As Formula One cars fly past at speeds of up to 200mph, one man captures them with a camera built in 1913.
Meet Joshua Paul, the only permanently accredited American photographer on the F1 tour.
While his contemporaries shoot up to 20 frames per second in a bid for the perfect back-page picture, Paul actively embraces the imperfections in his black and white portfolio.
"I'm trying to romanticize the sport," he tells CNN. "I just want to make it more emotional."
"The imperfections are part of it," he adds. "I could Photoshop them out or clean my holder, but things like scratches and dust marks add to the nostalgia."
After initially struggling to obtain access, Paul now travels around the world photographing the sport's biggest stars.

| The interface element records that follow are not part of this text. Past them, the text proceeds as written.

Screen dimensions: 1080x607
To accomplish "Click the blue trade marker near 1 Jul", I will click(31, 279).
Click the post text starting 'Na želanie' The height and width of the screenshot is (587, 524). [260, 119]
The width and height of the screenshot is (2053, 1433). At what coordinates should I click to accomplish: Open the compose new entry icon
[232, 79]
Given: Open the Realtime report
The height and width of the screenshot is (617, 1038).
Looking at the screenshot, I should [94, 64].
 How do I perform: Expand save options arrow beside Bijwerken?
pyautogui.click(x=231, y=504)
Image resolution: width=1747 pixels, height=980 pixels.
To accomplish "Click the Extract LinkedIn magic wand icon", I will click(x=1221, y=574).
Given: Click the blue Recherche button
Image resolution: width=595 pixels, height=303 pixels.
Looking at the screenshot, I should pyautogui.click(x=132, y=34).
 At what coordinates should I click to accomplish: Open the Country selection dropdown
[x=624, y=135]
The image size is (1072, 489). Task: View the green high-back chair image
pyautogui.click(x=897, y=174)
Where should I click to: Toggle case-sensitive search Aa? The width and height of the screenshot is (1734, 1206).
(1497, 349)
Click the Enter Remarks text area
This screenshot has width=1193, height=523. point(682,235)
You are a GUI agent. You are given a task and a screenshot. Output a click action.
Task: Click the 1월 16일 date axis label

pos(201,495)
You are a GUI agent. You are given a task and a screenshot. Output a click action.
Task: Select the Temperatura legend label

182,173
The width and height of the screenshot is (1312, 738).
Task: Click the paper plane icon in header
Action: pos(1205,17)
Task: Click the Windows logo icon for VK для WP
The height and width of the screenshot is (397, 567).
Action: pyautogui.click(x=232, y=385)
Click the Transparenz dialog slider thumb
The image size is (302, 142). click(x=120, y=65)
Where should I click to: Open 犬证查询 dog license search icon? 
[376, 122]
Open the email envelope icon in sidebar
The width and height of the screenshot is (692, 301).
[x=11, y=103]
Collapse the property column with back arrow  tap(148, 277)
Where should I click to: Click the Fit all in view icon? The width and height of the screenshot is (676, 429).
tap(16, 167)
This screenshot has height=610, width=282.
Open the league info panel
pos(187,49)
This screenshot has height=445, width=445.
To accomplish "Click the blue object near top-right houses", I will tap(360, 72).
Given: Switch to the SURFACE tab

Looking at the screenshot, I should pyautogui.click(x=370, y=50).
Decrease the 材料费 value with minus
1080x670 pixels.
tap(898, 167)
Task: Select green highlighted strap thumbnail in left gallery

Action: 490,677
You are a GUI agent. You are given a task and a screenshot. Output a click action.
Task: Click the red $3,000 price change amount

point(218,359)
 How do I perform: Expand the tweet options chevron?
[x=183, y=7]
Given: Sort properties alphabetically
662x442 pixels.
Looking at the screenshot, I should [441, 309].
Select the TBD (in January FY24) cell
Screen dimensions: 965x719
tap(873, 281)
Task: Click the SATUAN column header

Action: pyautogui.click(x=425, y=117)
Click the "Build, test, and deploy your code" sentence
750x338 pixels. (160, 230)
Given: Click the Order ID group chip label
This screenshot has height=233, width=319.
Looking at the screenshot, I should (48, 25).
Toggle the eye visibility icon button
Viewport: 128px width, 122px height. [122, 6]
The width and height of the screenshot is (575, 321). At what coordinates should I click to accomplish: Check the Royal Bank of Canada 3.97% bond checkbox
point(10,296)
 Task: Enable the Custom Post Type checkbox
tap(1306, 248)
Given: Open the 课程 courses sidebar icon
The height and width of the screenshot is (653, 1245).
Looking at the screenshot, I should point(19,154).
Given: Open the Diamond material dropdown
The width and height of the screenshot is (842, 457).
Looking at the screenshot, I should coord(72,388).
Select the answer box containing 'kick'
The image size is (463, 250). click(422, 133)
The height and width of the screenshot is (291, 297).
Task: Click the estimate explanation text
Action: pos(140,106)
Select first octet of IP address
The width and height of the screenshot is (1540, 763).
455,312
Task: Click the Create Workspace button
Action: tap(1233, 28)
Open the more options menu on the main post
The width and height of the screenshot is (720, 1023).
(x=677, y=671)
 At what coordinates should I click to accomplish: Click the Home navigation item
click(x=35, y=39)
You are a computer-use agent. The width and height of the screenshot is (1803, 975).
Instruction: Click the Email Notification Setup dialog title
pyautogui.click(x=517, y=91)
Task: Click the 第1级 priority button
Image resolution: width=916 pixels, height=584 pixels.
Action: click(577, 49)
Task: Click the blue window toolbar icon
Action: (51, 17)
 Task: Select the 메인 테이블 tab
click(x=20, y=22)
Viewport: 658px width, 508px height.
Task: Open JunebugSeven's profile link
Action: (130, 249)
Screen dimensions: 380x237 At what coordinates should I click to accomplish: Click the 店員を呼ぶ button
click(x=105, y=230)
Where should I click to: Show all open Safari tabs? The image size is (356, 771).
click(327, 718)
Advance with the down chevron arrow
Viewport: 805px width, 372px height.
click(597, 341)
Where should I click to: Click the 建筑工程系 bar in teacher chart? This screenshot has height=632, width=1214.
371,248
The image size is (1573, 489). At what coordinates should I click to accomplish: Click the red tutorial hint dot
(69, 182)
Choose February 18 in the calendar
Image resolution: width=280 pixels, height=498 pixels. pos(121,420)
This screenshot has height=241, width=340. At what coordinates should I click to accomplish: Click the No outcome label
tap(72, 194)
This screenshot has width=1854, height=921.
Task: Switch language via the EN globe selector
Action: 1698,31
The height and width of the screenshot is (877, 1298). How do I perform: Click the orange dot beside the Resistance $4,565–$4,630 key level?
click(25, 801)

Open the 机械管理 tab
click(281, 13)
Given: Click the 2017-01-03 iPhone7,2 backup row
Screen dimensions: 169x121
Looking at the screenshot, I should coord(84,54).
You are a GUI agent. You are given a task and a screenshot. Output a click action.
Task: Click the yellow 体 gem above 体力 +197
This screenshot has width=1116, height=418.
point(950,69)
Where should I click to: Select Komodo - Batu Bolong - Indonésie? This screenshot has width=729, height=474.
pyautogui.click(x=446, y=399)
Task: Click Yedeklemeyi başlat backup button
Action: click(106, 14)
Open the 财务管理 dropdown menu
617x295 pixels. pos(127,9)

"It takes years for a team to say yes to a portrait," he tells CNN. "So I just thought: 'Let's take beautiful pictures that might appeal to someone that's not necessarily a racing fan, but who might then take an interest and see F1 through childhood eyes."
The photographer singles out this portrait of Red Bull driver Daniel Ricciardo as his favorite. "Daniel was very cool and very candid in front of the camera but he had this big smile on his face," Paul recalls. "I was just trying to get him not to smile!"
Not that it's just about the fastest drivers. Paul believes it's "the people behind the sport that make up the magic of Formula One."
"I'm trying to let this portfolio evolve, and make it more about the people than the cars and the racing," he says.
In an age when the majority of the population can use the camera on their mobile phones to take a passable picture, Paul embraces "the process of photography."
Anticipation is key. "Because I only have 10 film holders, I'm limited to about 20 frames per session, so I think about the shot," he says.
"I try to let the drivers know I'm trying to do something different and often they'll indicate they like what I'm doing," the photographer concludes. "It could just be a nod or gesture, but it means a lot to me."